▶ **DOCUMENT**
# # # #

* Slowly circling around to working on some of the stalled projects...added a few rounds to the Little Ice Age socks, added a few rows to the Ostrich Plumes stole. I don't know. I want stuff to be done and I want to start new stuff but I'm finding it hard to force myself to work on the various projects.
* From the Better to be Lucky than Good (I guess) files: I had been promising a women's group I belong to that I'd look into how many scholarships we'd need to reassign. (The way our scholarship works is, once a recipient has won it, they get to keep it provided they have at least a 3.2 GPA, and they keep it until they are done with school - we've had a few people who first got the scholarship as an undergrad keep it through their Master's program). I had e-mailed early in the month to the administrator who is in charge of keeping the records. THEN the IT guys changed up the e-mail system on campus WITHOUT TELLING ANYONE and a goodly number of people could either not send, or were not receiving, their e-mail. (Mine was okay, I tested it - but a couple people who were trying to mail me were apparently caught up in the "can't send" bin).
I e-mailed again last week, and then called. (I hate being "that woman" but it was fairly urgent I get it done; we were supposed to present the potential new recipients at next month's meeting, and the whole committee needed to meet).
I was really unhappy about how long it was taking because there are two people in the group who seem to have bought into the meme that college professors are a lazy bunch who don't even work 20 hours a week, and if I fail to get something done I get snarked at in a low-level sort of way, and while I'm tough enough to withstand the snark, it just feels very unfair, when I know what I am doing every day of my life vs. what the snarkers are doing.
Also, the "present the candidates" arose because someone in the group was offended, apparently, that we were awarding scholarships to International students. There is nothing in the by-laws that says we should not, and frankly, that year, the International student we gave it to was CLEARLY the best candidate (in terms of GPA, need, activities, and potential). So now because of that we have to "present" the candidates and make sure everyone is okay with them. Which adds another layer of time pressure and complexity.

# # # #

▶ **ENTRIES**
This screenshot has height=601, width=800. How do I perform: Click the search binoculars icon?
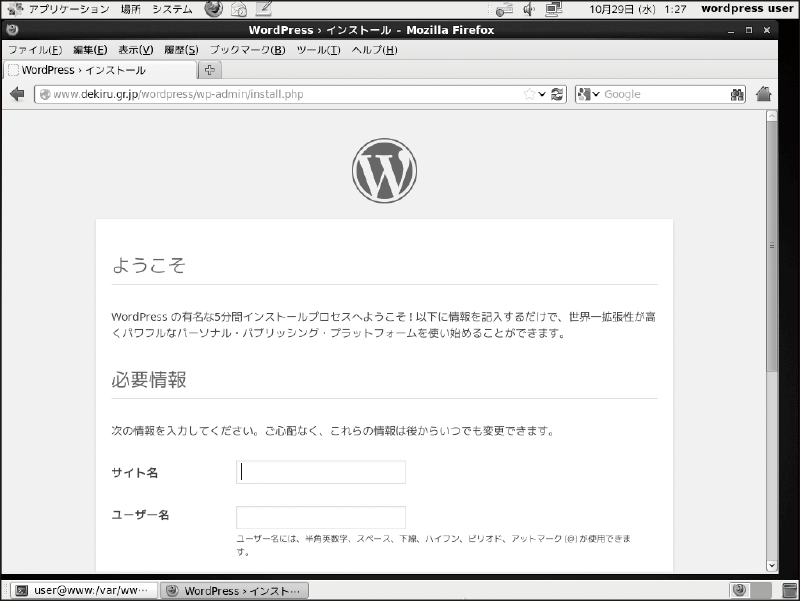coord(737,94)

# # # #

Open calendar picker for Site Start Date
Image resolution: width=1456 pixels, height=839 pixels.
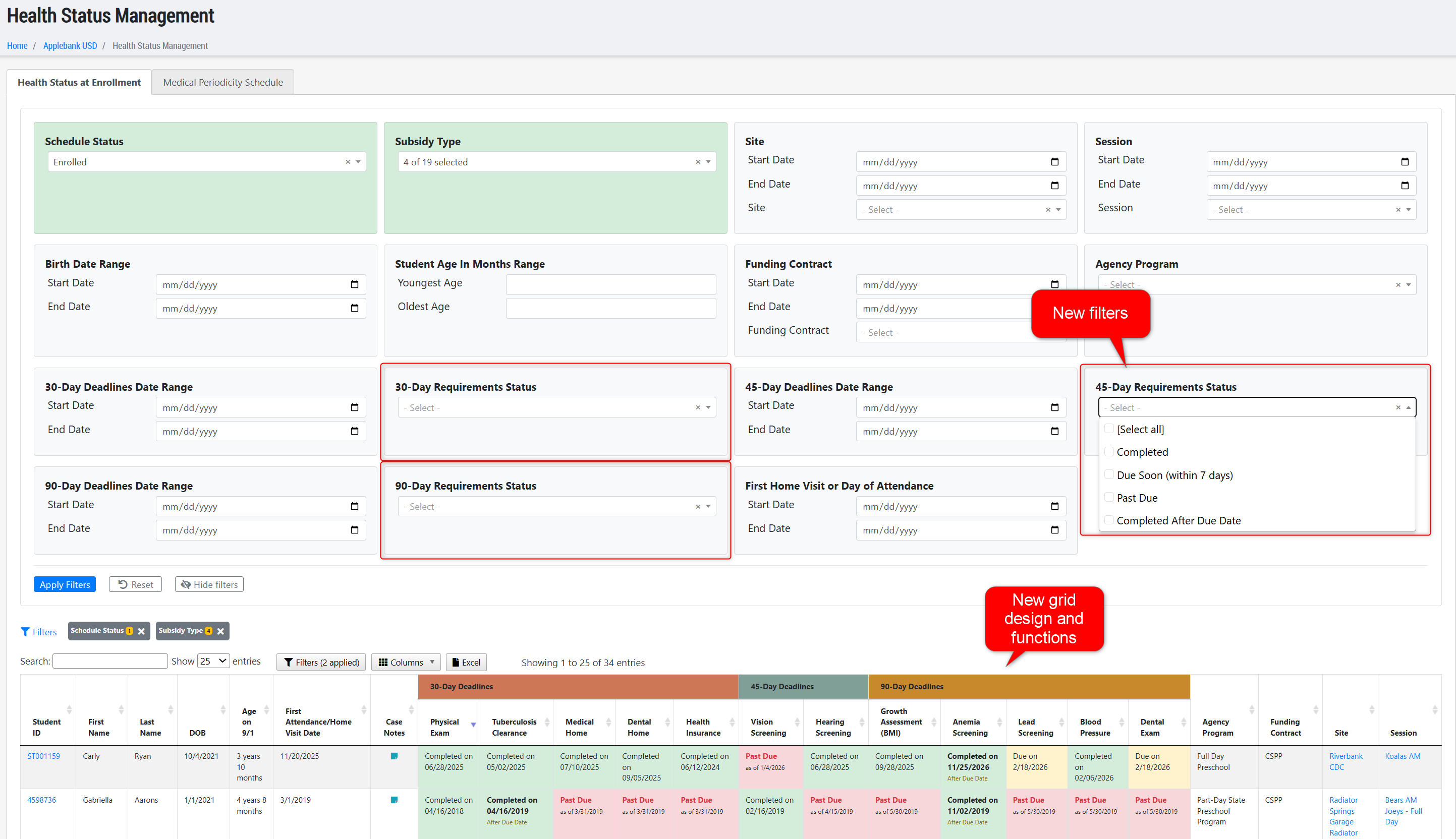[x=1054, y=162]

# # # #

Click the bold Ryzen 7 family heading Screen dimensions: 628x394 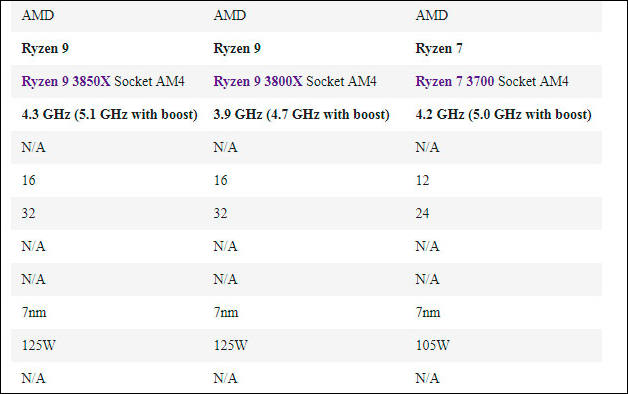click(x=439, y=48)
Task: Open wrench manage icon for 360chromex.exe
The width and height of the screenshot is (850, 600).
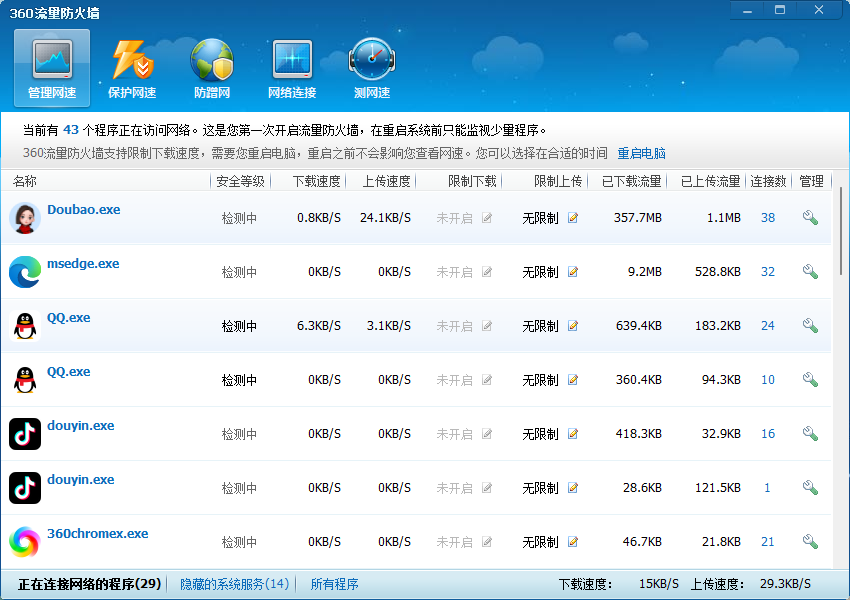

# # # #

▶ **WRITTEN TASK**
According to the post about the women's group scholarship, what minimum GPA must a recipient maintain to keep the scholarship?

▶ **TASK OUTPUT**
At least a 3.2 GPA.